So maybe if Chambers had gone up to the Hill and "urged" House members to increase her budget -- instead of talking to the press -- she would not have been in such violation of that rule.
Right Story, Wrong Name
Where does the press come up with that stuff? CNN's legendary Larry King interviewed former president George H.W. Bush and his wife, Barbara, Wednesday and asked them about a story in the New York Times that Mrs. Bush wanted Donald T. Regan, President Ronald Reagan's chief of staff, fired. Mrs. Bush quite rightly denounced that as inaccurate.
Actually, the Times article was about then-Vice President Bush, not his wife.
"What they had in there was totally inaccurate in terms of fact," said Bush I, who noted that he had seen the article.
"Where does a story like that come from, then?" King asked.
Where indeed? As the Times pointed out, this one came from a book called "My Turn," Nancy Reagan's autobiography, in which she talks of Bush's telling her that Regan should be axed.
She told Bush she agreed and asked him to tell her husband.
"Nancy," he said, "that's not my role."
"That's exactly your role," Mrs. Reagan replied, according to her book. "But as far as I know, George Bush never spoke to Ronnie about Don Regan."
Bush told King that he did in fact talk to Regan about leaving, but only after the president asked him to.
Republicans Who Rate
Amidst the outpourings of grief, these have been days of highest anxiety, bordering on panic, we hear, for some Washington Republicans. The worry? Would they get an invitation to the funeral at the National Cathedral today.
There would be only about 1,000 tickets left (including spouses) for Nancy Reagan to send out after about 3,000 went to lawmakers, diplomats and other official folks.
First, there was the concern over whether the fax would come telling them there would be an invite.
Then, the worry that maybe there would be a mix-up, or the fax would be inaccurate and the invitation wouldn't come through.
And yesterday, trembling hands all over Washington slowly turned over the invitations to see the color of the little mark on the back.
That's how they would know if they rated primo spots or had been relegated to the cheap seats in back.
Next time, Montana Rep.

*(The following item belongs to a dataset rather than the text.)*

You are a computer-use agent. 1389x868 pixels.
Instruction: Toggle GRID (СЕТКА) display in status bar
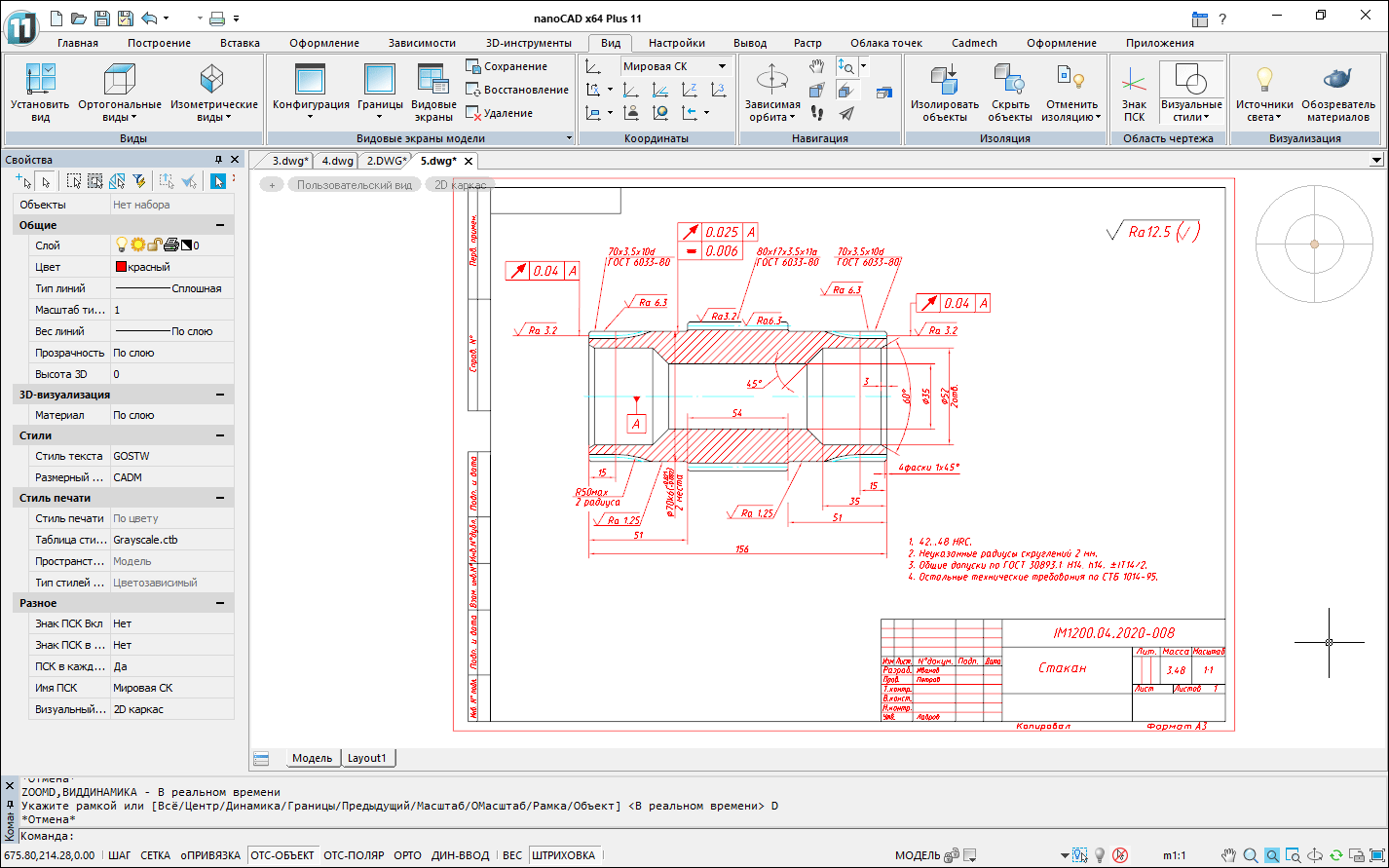point(155,855)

Dennis Rehberg might follow the lead of a fellow Montana Republican, Sen. Conrad Burns. During their visit to Kazakhstan over Memorial Day weekend, their hosts invited them for a little horseback ride in the mountains after dinner. Burns demurred.
But Rehberg, a rancher among other things, accepted, despite having had a few vodka toasts at dinner. As his office explains it, Rehberg is used to Western saddles with pommels, but Kazakh saddles don't have those. So Rehberg had trouble dismounting and ended up on his rear. A nearby horse startled.
Result: one broken rib, a few others bruised and an extra couple days in Kazakhstan.